The Structure of Scientific Revolutions by Thomas S. Kuhn

    This was a very challenging book that I did not fully understand, but the parts I did understand were pretty interesting. In brief, Kuhn argues that the history of science is not continuous and is not always the history of pure progress. Rather, it is a history of revolutions and paradigm shifts. Apparently this book popularized the word "paradigm." Science depends on paradigms to set out the goals of research, the questions worth asking, many of the rules of a field, and the general conception of what is true. With a paradigm in place, scientists can conduct normal research (synonymous, I think, with basic research), which is a type of science designed to confirm the paradigm, using experiments to confirm the theory. However, sometimes, in the course of normal research, scientists discover anomalies. Some anomalies, and more likely when many anomalies of the same type are found, it can trigger a crisis in the field--the paradigm ceases to adequately explain the world. Then, from that crisis, a revolution in science can occur, in which a new paradigm emerges to explain both the old paradigm and the anomalies as well. A paradigm doesn't need to completely explain all phenomena, it just needs to be better at doing so than its competitors.

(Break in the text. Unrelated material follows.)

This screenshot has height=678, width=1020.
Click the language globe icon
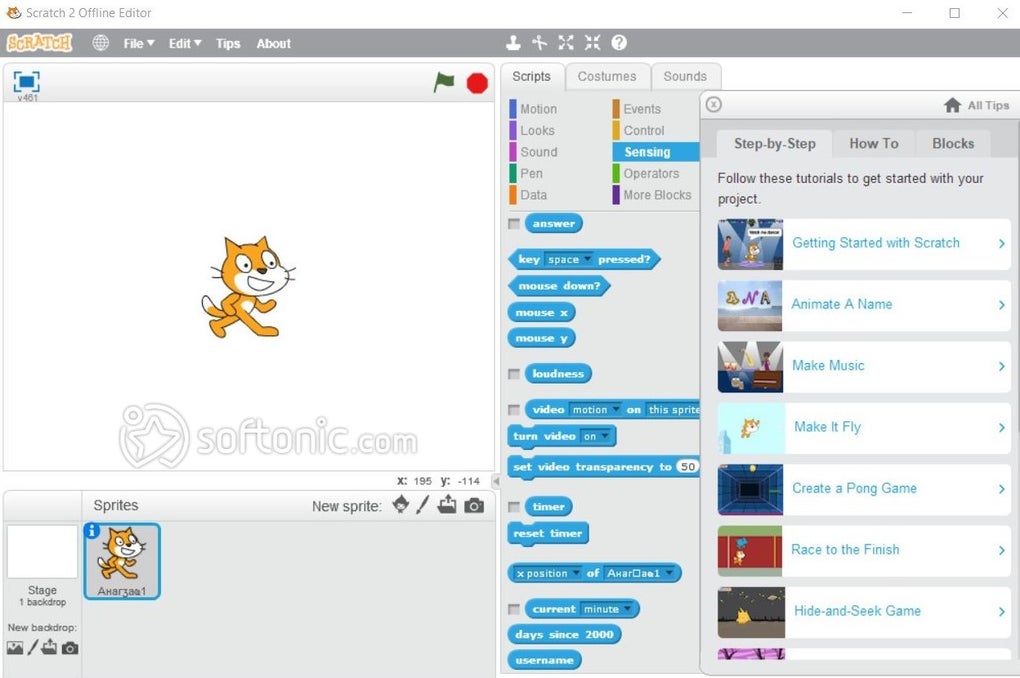click(99, 43)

    Paradigms are useful because, once they can be taken for granted, scientists don't need to publish long treatises, establishing very fact upon which they make assumptions for more detailed research. Rather, once a paradigm has crystallized out of experience and theory, scientists can publish shorter articles, acknowledging, sometimes implicitly, the paradigm under which they work, and continuing to develop more detailed knowledge within that paradigm. Then, information can be passed on more quickly through textbooks that compile the normal research that occurs within the paradigm. Given this, scientists need to be aware that the science they learn in textbooks is an incomplete history of science. The science of textbooks, by eliminating all the rejected paradigms and interpreting all research through the accepted paradigm, imply that the development of the field has been a linear process of construction one block onto another. A more accurate conception of scientific development would be something like a story of searching for a road through dark woods, with different paths representing different paradigms, and the normal research under the current paradigm being the best and longest path out that has been discovered so far. But other paths have been taken in the past which led to becoming lost, backtracking, and working down the current path/paradigm. This means that, when looking back, all scientific production would seem like progress, but it may in fact be leading to a crisis and revolution.